• _DOCUMENT EXTRACT_:
Segment Open
For months now, one of Australia's most celebrated chefs, Peter Gilmore, has been wedged into the crummiest station at the back of a packed kitchen, surrounded by Tupperware containers and boxes of fruit and vegetables, working to reinvent the upper reaches of Australian cuisine.

It's not the kitchen of Quay, the restaurant that made him famous. That fine-dining institution, with its panoramic views of Sydney Harbour, from the Bridge to the Opera House and Circular Quay, made it into the world's top-50 list of fine-diners five times. It was ripped apart at the start of April as part of a wholesale reinvention into which Fink Group is sinking more than $4 million.

It's a huge investment – but then, Quay has always been the jewel in the crown of the quirky Sydney restaurant empire owned by the 81-year-old patriarch, Leon Fink, a legendary spotter of chef talent, and his three children with his former wife, filmmaker Margaret Fink.

That Fink Group crown also includes Quay's sister restaurant, Bennelong, at the Sydney Opera House, Otto and its Brisbane sibling, Ross Lusted's three-hat The Bridge Room, Lennox Hastie's two-hat Firedoor and the single-hat Beach Byron Bay, the last three as 50 per cent partnerships. But Quay has always been special, and Gilmore "the rock on which Leon has built the whole Fink Group", says chef Neil Perry.
Segment Closed
• _WHAT TO DO_:
1. Decide whether each statement below agrees with the passage about Quay. Answer yes or no for each, and quote the words of the passage that settle it.
(a) Quay made it onto the world's top-50 list of fine-dining restaurants five times.
(b) Leon Fink is 71 years old.
(c) Fink Group owns Firedoor outright.
2. Using the passage about Quay, answer each question briefly:
(a) When was Quay ripped apart?
(b) How much is Fink Group putting into the reinvention?
(c) Who described Gilmore as "the rock on which Leon has built the whole Fink Group"?
3. Carry on the passage about Quay with the paragraph that would follow Neil Perry's remark.

• _DATA EXCERPT_:
Segment Open
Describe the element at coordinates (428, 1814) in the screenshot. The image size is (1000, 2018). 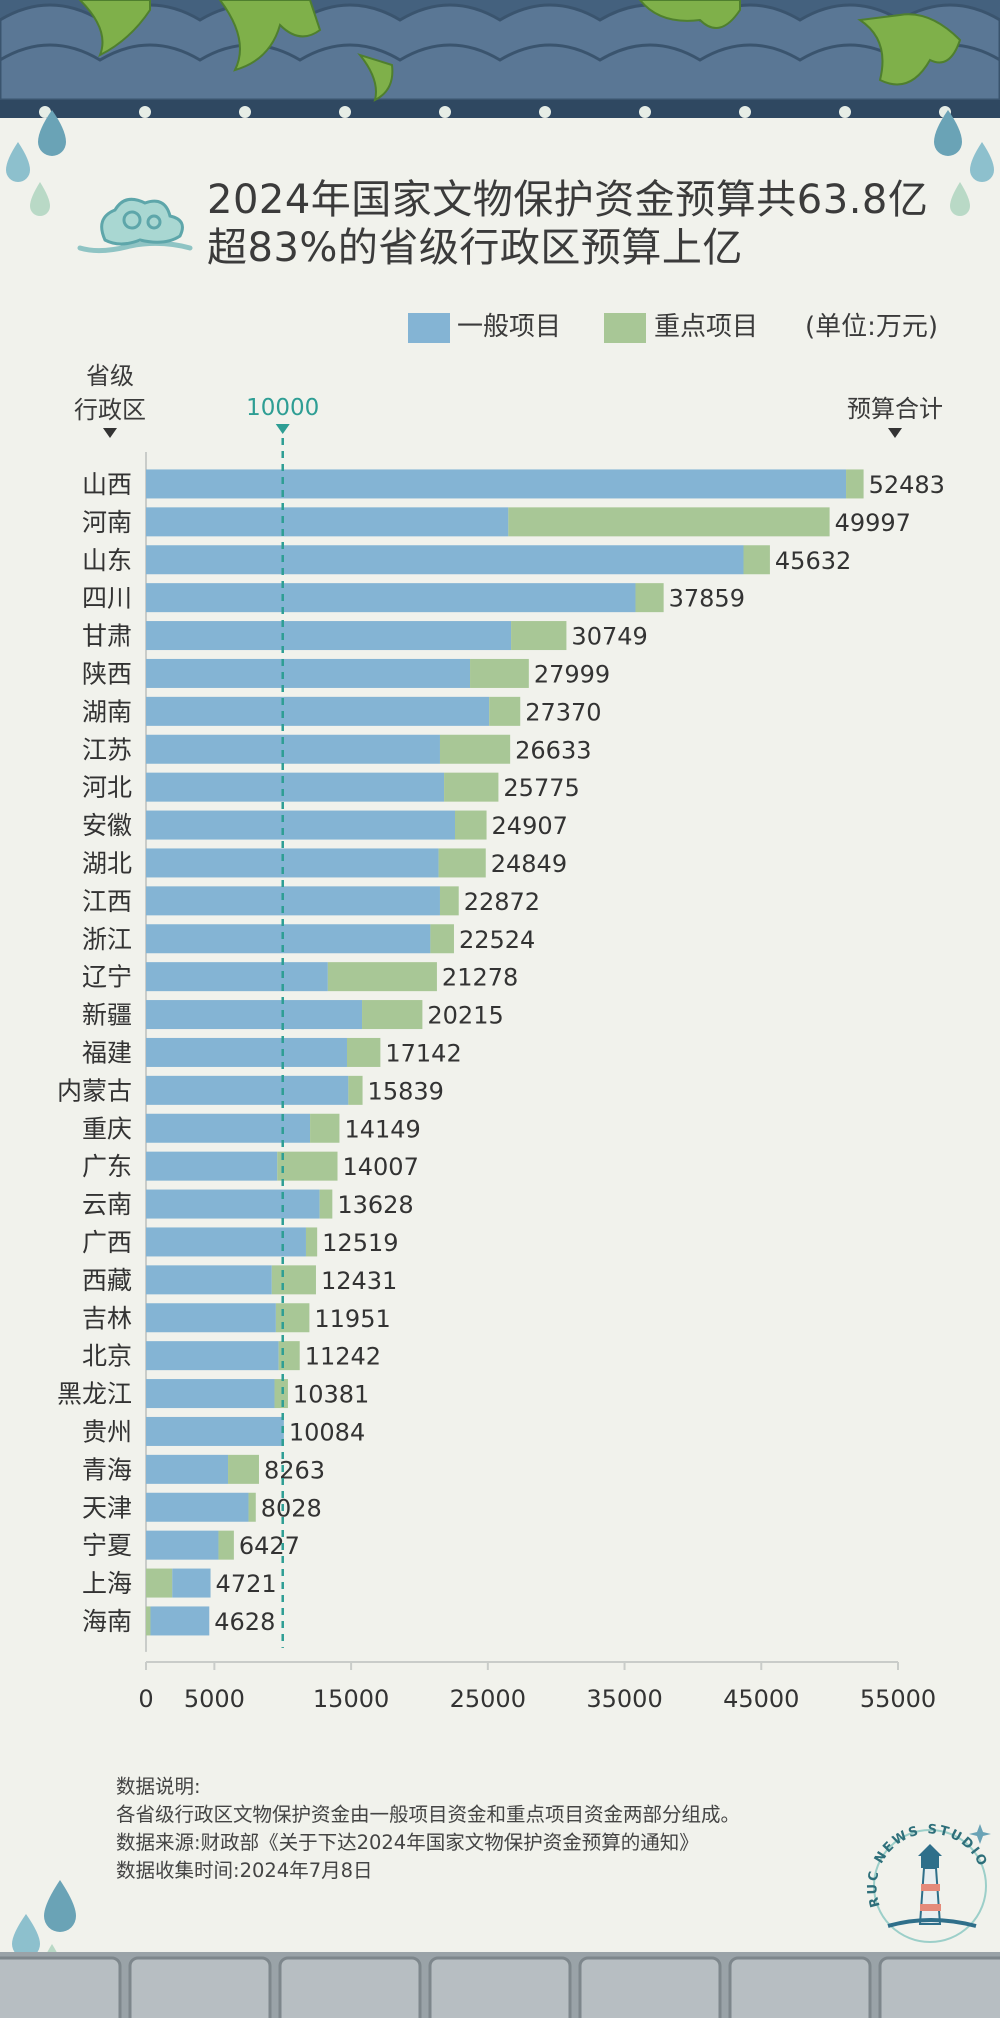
Segment Closed
• _SET OF ANSWERS_:
1.
(a) Yes: "made it into the world's top-50 list of fine-diners five times"
(b) No: "the 81-year-old patriarch, Leon Fink"
(c) No: "the last three as 50 per cent partnerships"

2.
(a) At the start of April
(b) More than $4 million
(c) Chef Neil Perry

3.
When Good Weekend meets executive chef Gilmore in May, Quay, that 900-square-metre jewel, is being recut into what has been dubbed "the biggest little restaurant in Australia" by John Fink, Leon's heir apparent and the group's creative director.

Quay closed on March 28 with a $500-a-head, six-course, 17-year retrospective of its signature dishes. At this point, Gilmore consigned the entire menu to history. Gone is the eight-textured chocolate cake that Sydney Morning Herald chief food critic Terry Durack declared one of the "10 dishes that changed Sydney". Gone too is the mud crab congee that Good Food dubbed "the country's most luxurious comfort dish". Even the famous "snow egg", the poached-meringue dessert seen by 3.9 million people (a non-sport TV ratings record) when it featured in a MasterChef challenge in 2010, has been jettisoned.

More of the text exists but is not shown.